⟨
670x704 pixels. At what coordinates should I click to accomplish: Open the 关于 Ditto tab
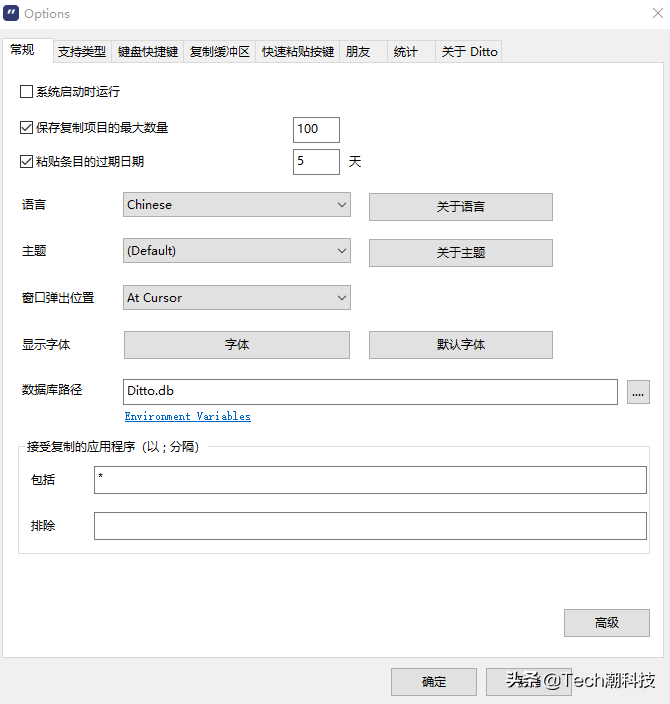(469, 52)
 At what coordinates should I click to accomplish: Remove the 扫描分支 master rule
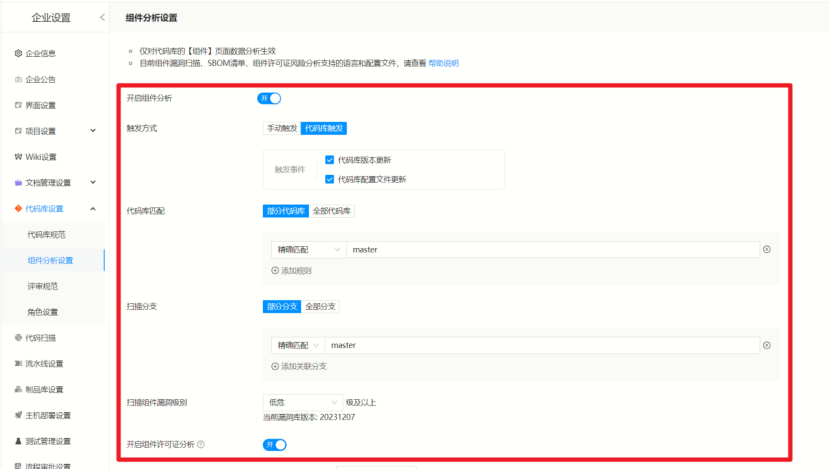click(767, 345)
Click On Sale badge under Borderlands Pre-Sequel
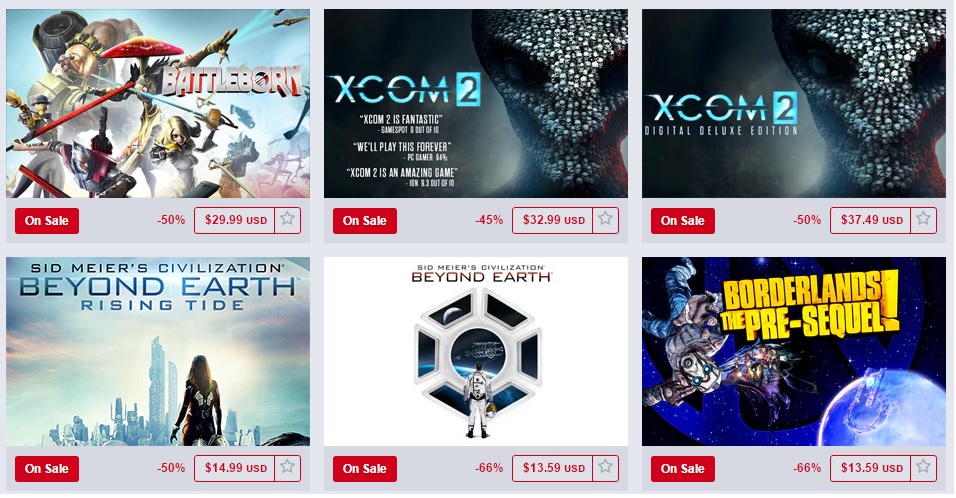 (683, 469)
⟩
AIM OF THE TASK ▸ Leave out each picture and extract the lines from the one containing "Click On Sale" through the end of the records above, inclusive, exactly as they stand.

WRITTEN ANSWER ▸
Click On Sale badge under Borderlands Pre-Sequel
 (683, 469)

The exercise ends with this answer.